Bonaparte robs a nation of its independence: deposed as emperor, he is sent into exile, where the world’s anxiety still does not think him safely enough imprisoned, guarded by the Ocean. He dies: the news proclaimed on the door of the palace in front of which the conqueror had announced so many funerals, neither detains nor astonishes the passer-by: what have the citizens to mourn?

Washington’s Republic lives on; Bonaparte’s empire is destroyed. Washington and Bonaparte emerged from the womb of democracy: both of them born to liberty, the former remained faithful to her, the latter betrayed her.

Washington acted as the representative of the needs, the ideas, the enlightened men, the opinions of his age; he supported, not thwarted, the stirrings of intellect; he desired only what he had to desire, the very thing to which he had been called: from which derives the coherence and longevity of his work. That man who struck few blows because he kept things in proportion has merged his existence with that of his country: his glory is the heritage of civilisation; his fame has risen like one of those public sanctuaries where a fecund and inexhaustible spring flows.
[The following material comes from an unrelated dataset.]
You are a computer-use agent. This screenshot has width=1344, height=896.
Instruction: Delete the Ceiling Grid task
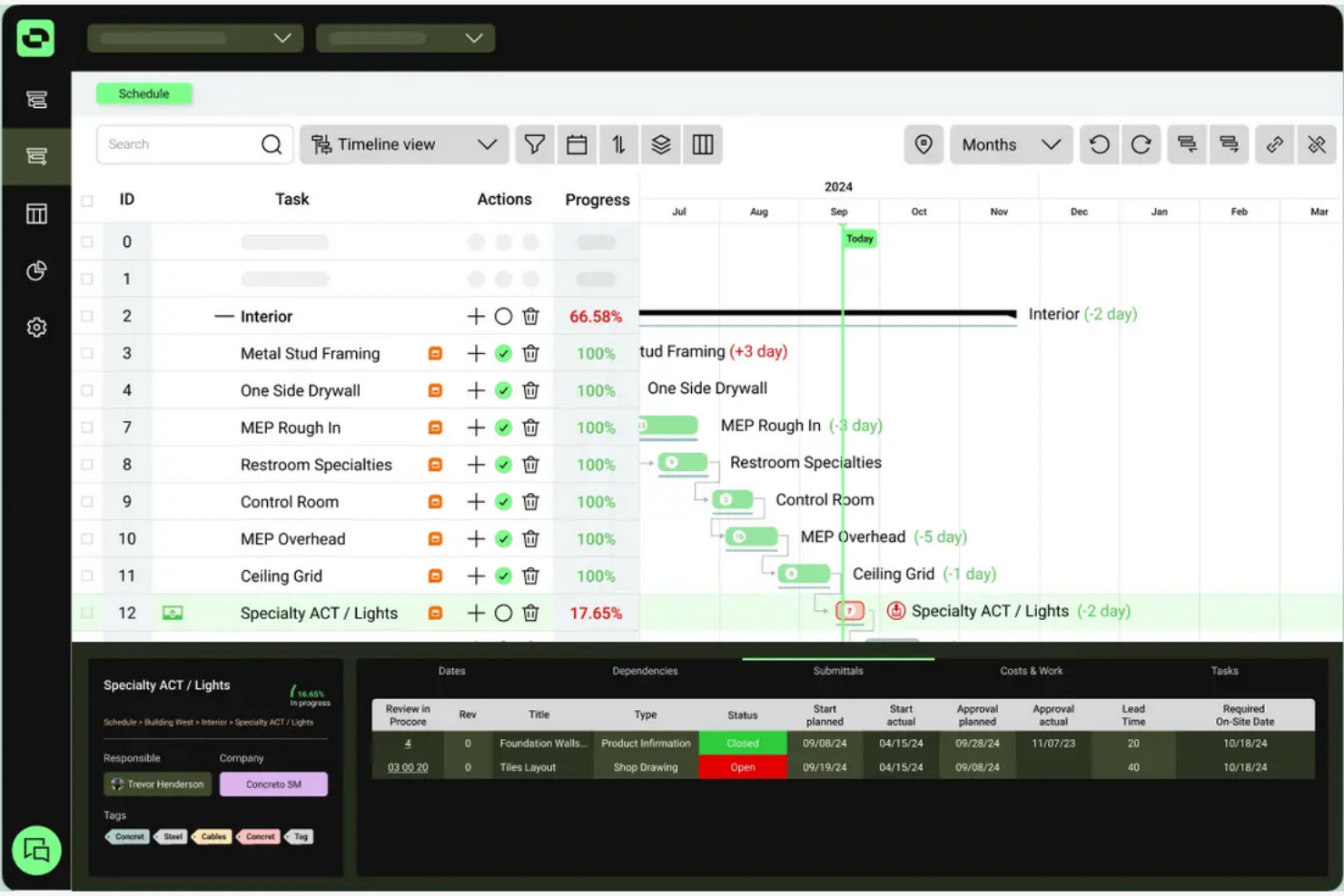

Bonaparte might have enriched public life equally; he acted on the most intelligent, bravest, most brilliant nation on earth. What a ranking he would have today if he had joined magnanimity to whatever he possessed of the heroic, if, at once Washington and Bonaparte, he had appointed liberty as the sole legatee of his glory!
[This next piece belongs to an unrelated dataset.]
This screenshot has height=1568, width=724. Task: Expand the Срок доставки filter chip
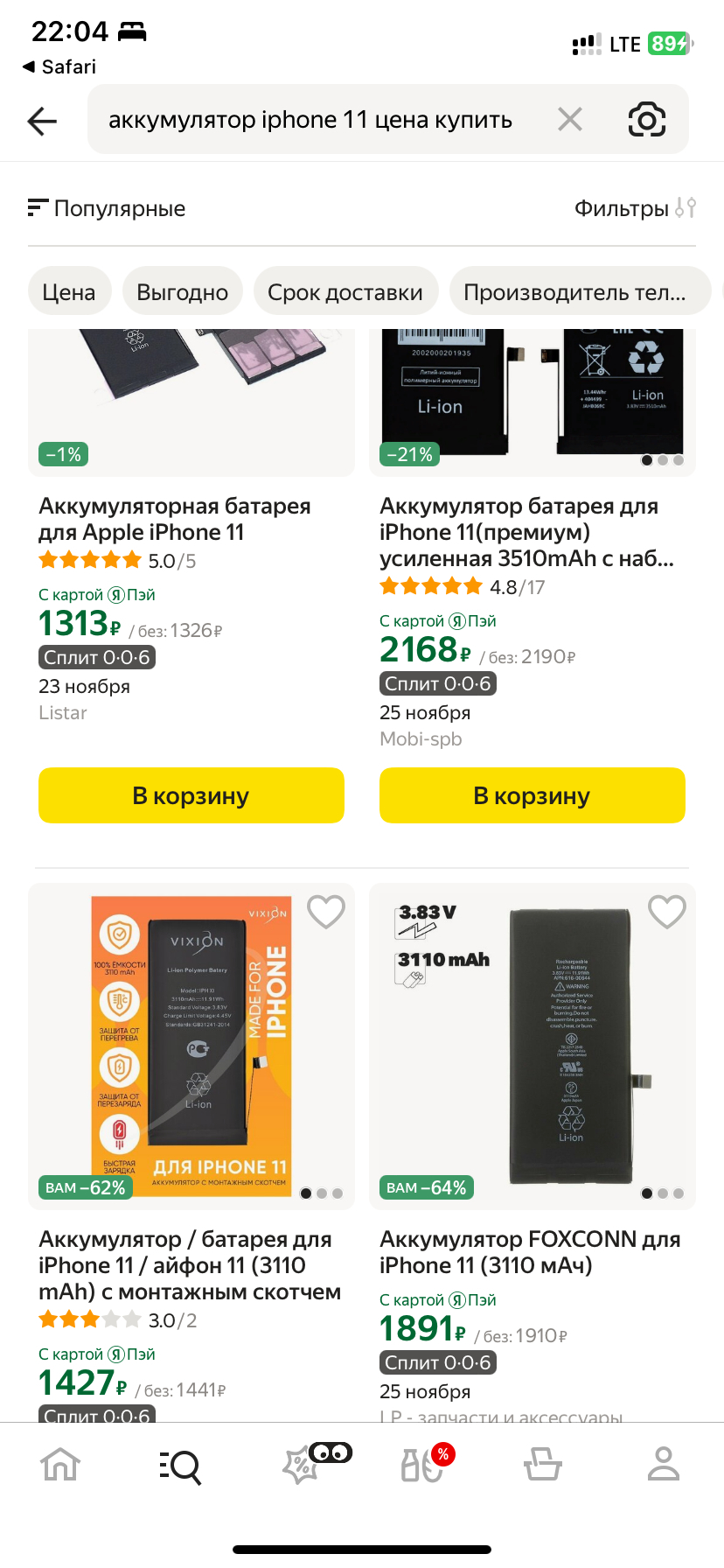pyautogui.click(x=345, y=292)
But that giant never linked his own destiny to that of his contemporaries; his genius belonged to the modern age: his ambition was that of ancient times; he could not see that the miracles of his life were worth more than a coronet, and that such Gothic ornaments suited him ill. At one moment he launched himself at the future, at another he fell back into the past; and whether he stirred or followed the current of his time, with his prodigious force he drove on or held back the waves. Men were in his eyes only a means to power; no identification was established between their happiness and his own: he promised to deliver them, and he enchained them; he isolated himself from them, they distanced themselves from him. The Egyptian Pharaohs sited their funeral pyramids not among flowering meadows, but in the midst of sterile sands; those great tombs stand like eternity in the solitude: Bonaparte built the monument to his fame in their image.